§ Written exercise:
Copy out the records word for word, beginning with the line that contains "公園および庭園 (394, 149)" and stopping after the last line of the records.
◇ ◇ ◇
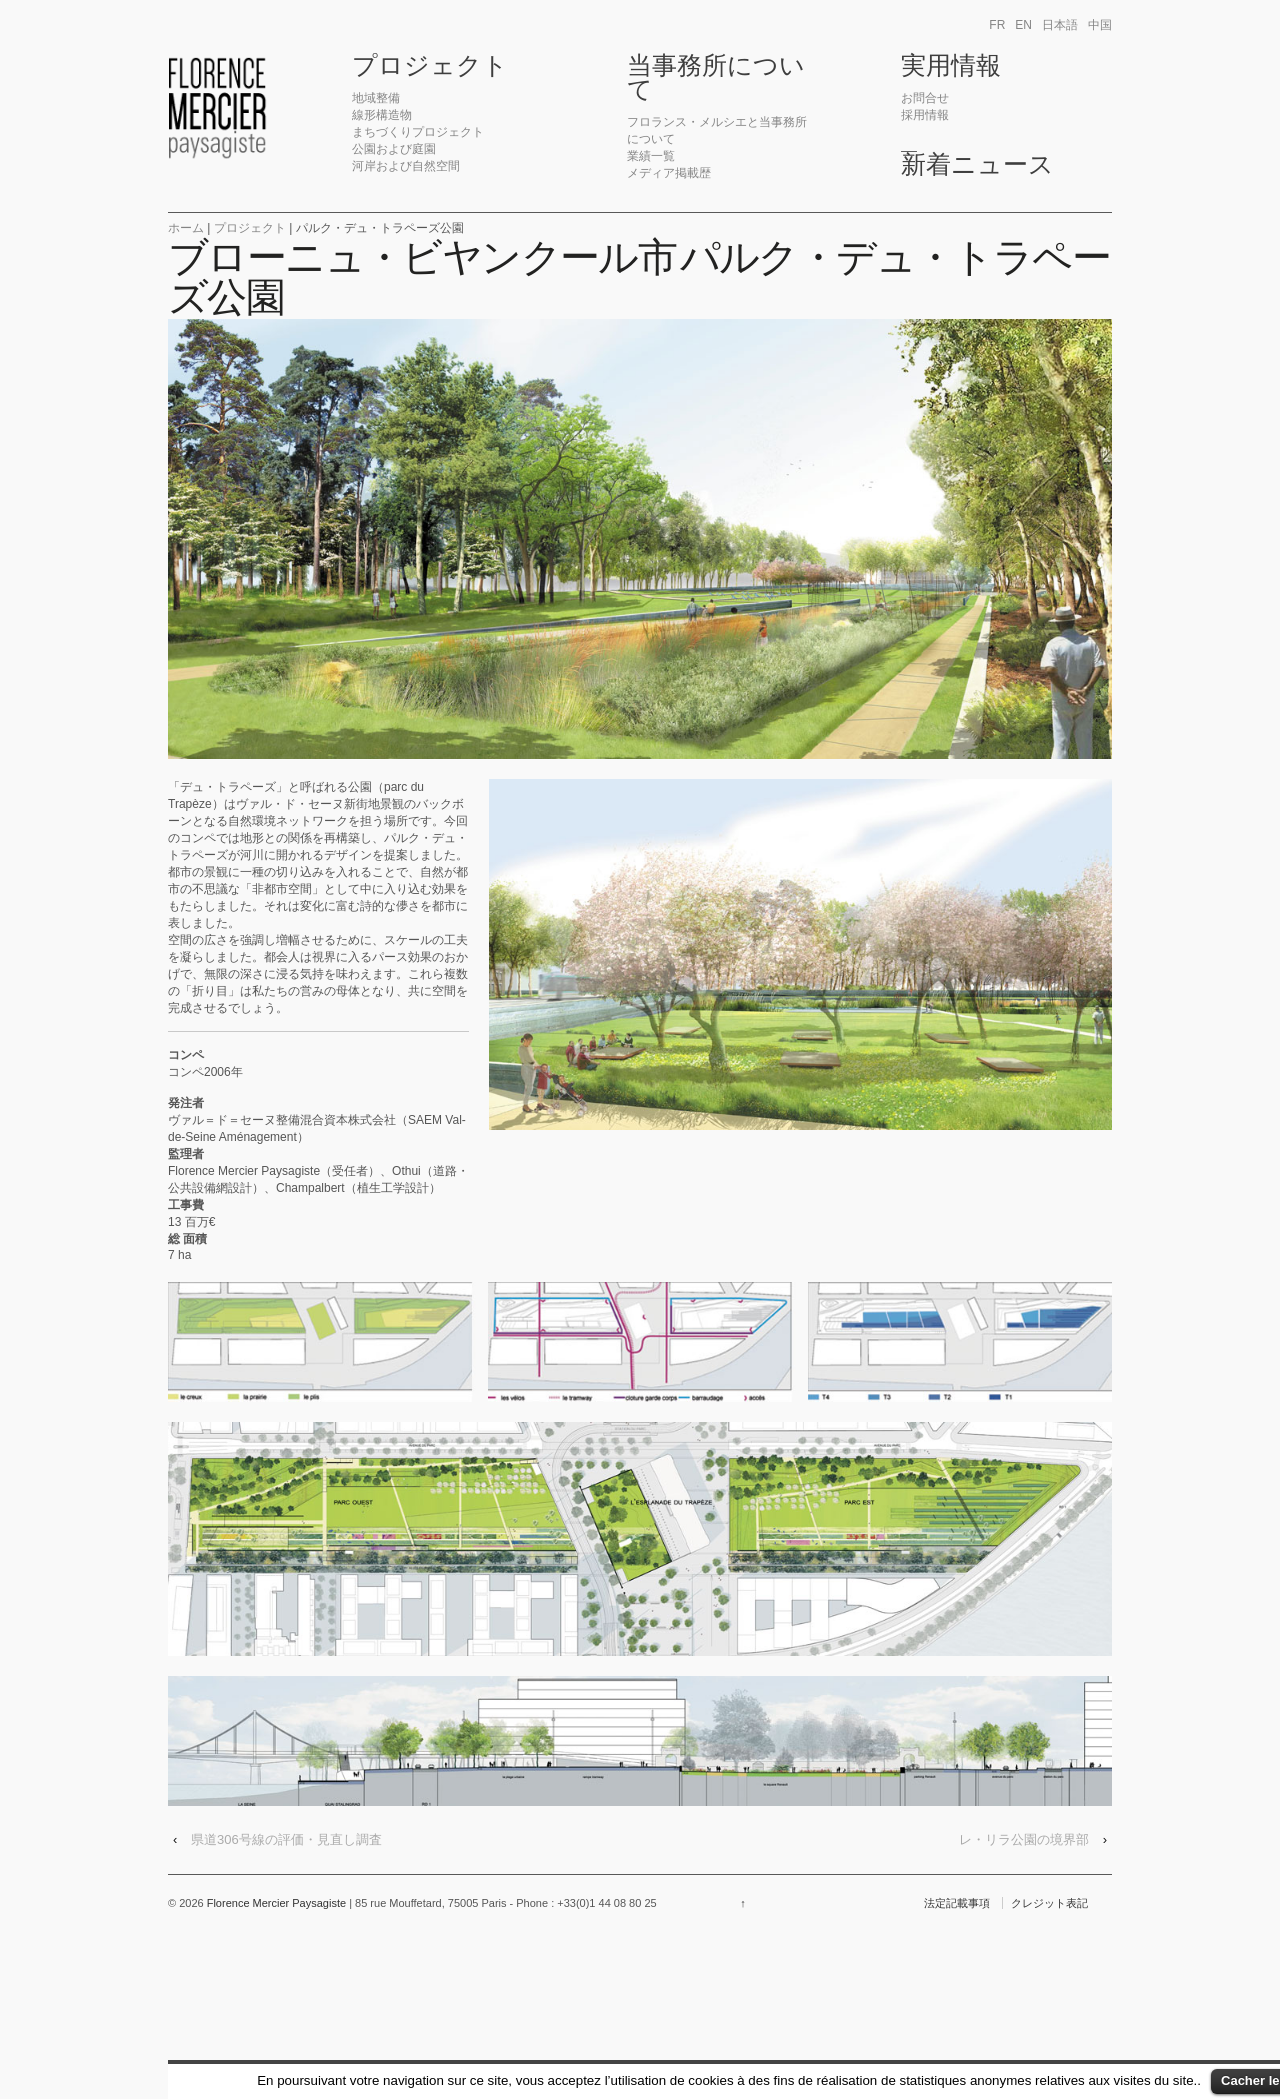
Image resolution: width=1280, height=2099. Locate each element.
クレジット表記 (1049, 1903)
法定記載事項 (957, 1903)
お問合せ (925, 98)
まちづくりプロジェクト (418, 132)
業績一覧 (651, 156)
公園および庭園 (394, 149)
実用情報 (951, 66)
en (1023, 25)
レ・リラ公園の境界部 (1024, 1839)
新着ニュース (977, 165)
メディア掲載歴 (669, 173)
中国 (1100, 25)
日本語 (1060, 25)
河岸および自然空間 (406, 166)
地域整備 (376, 98)
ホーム (186, 228)
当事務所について (716, 78)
◇ ◇ ◇
§ Response below:
公園および庭園 (394, 149)
実用情報 (951, 66)
en (1023, 25)
レ・リラ公園の境界部 (1024, 1839)
新着ニュース (977, 165)
メディア掲載歴 (669, 173)
中国 (1100, 25)
日本語 (1060, 25)
河岸および自然空間 (406, 166)
地域整備 (376, 98)
ホーム (186, 228)
当事務所について (716, 78)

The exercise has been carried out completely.